High power and double precision

Question

How do you solve the below equation in some programming language of your choice?

(1-1/X)^Y

Easy!

But how about when X & Y are very big and X>>Y

e.g.

(1-1/X)^Y
where 
X = 10^40
Y = 10^12

Looks like it should be a simple enough problem, but getting around the double precision problem before applying the power is something I was not able to figure out.

Answer 1

Using GNU Octave the calculations are approximate:

octave:1> x = 10^40
x =  1.0000e+40
octave:2> y = 10^12
y =  1.0000e+12
octave:3> (1-1/x)^y
ans =  1

octave:8> exp(-(y/x + y /(2*x*x)))
ans =  1

Provided that the calculation made by Daniel Fischer is correct, the code to calculate exp(-(Y/X+ Y/(2*X*X))) in Java using BigDecimal is:

public static void main(String[] args) {
    BigDecimal x = new BigDecimal(10,MathContext.UNLIMITED).pow(40);
    BigDecimal y = new BigDecimal(10,MathContext.UNLIMITED).pow(12);

    BigDecimal twoXSquared = new BigDecimal(2,MathContext.UNLIMITED).multiply(x).multiply(x);
    BigDecimal yDividedByTwoXSquared = y.divide(twoXSquared);

    BigDecimal yDividedByX = y.divide(x);


    BigDecimal exponent = new BigDecimal(-1,MathContext.UNLIMITED).multiply(yDividedByX.add(yDividedByTwoXSquared));
    System.out.println(exponent.toEngineeringString());

    BigDecimal result = new BigDecimal(Math.E,MathContext.UNLIMITED).pow(exponent.intValue());

    System.out.println(result.toEngineeringString());

}

Answer 2

Well, (1 - 1/X)^Y = exp(Y*log(1 - 1/X)).

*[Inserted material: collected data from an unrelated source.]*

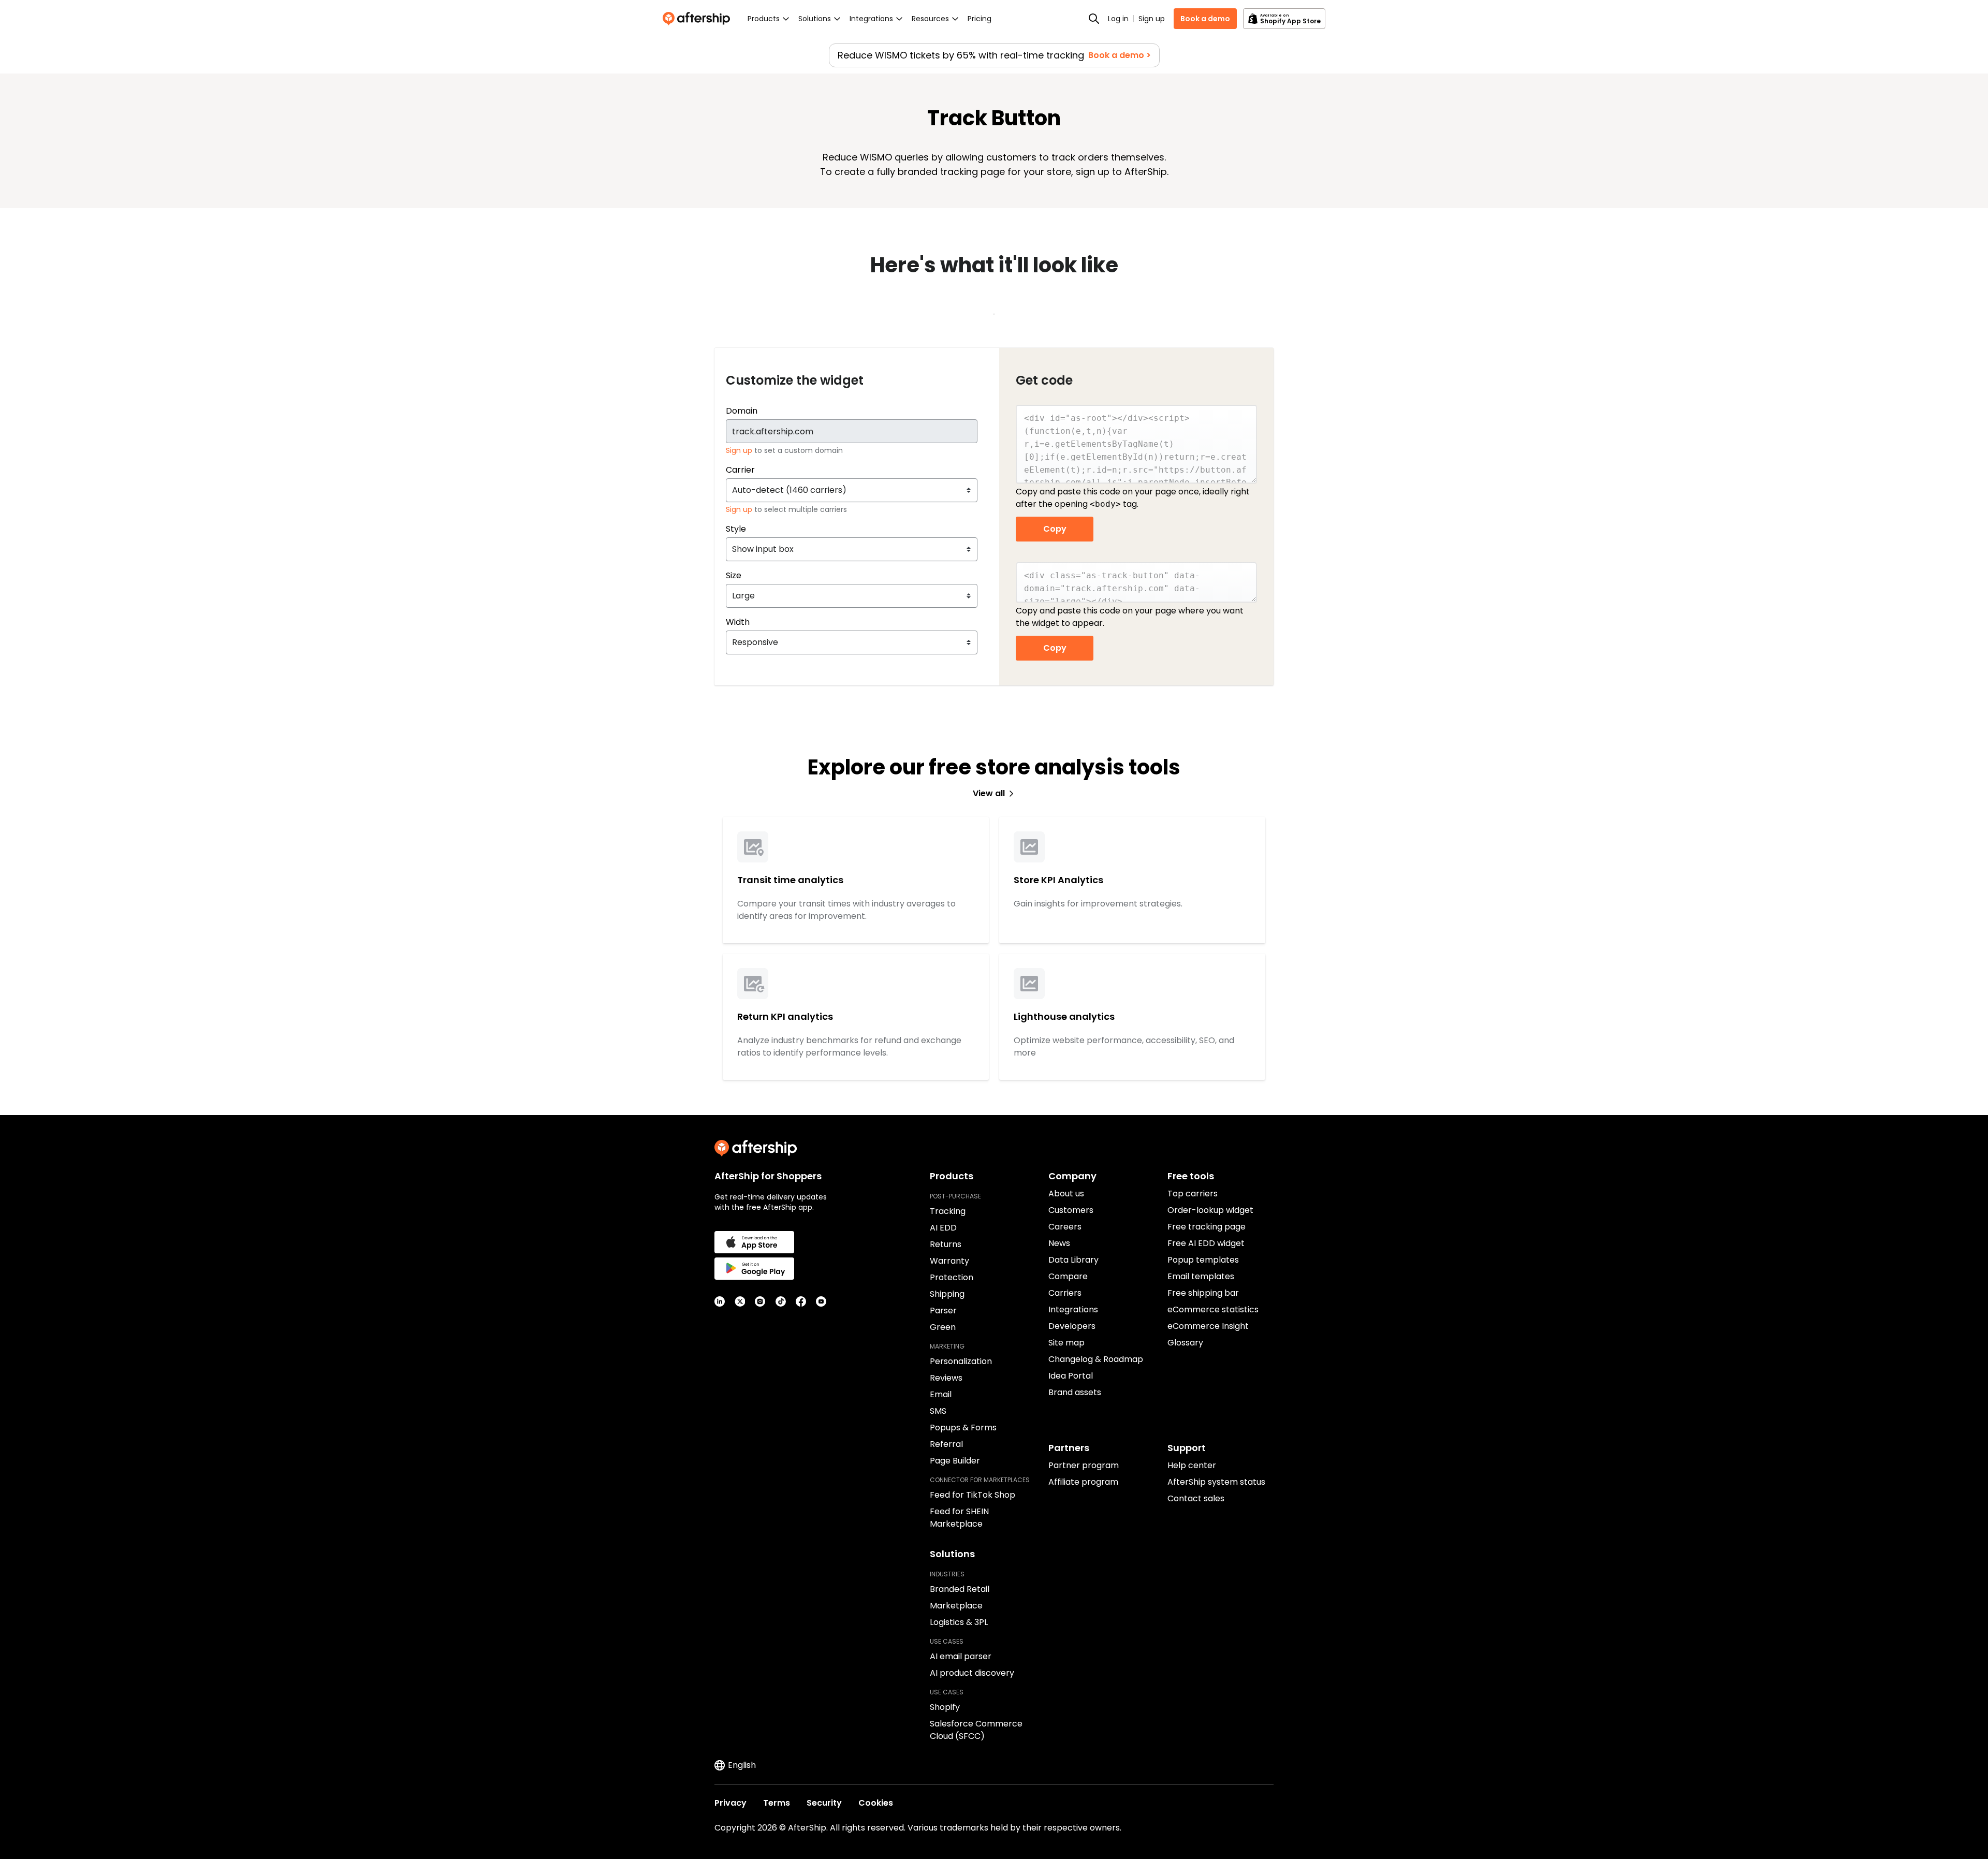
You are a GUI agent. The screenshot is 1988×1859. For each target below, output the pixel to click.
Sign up (1151, 18)
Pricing (979, 18)
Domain (741, 411)
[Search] (1094, 18)
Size (733, 575)
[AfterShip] (699, 18)
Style (736, 529)
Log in (1118, 18)
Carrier (740, 470)
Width (738, 622)
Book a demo (1205, 18)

If X is very large, and much larger than Y, you can approximate the logarithm with

log(1 - 1/x) = -1/x -1/(2*X^2) + O(1/X^3)

and calculate

exp(-(Y/X+ Y/(2*X*X)))

If X isn't that much larger than Y, using a third or even fourth term of the Taylor series of the logarithm may be necessary.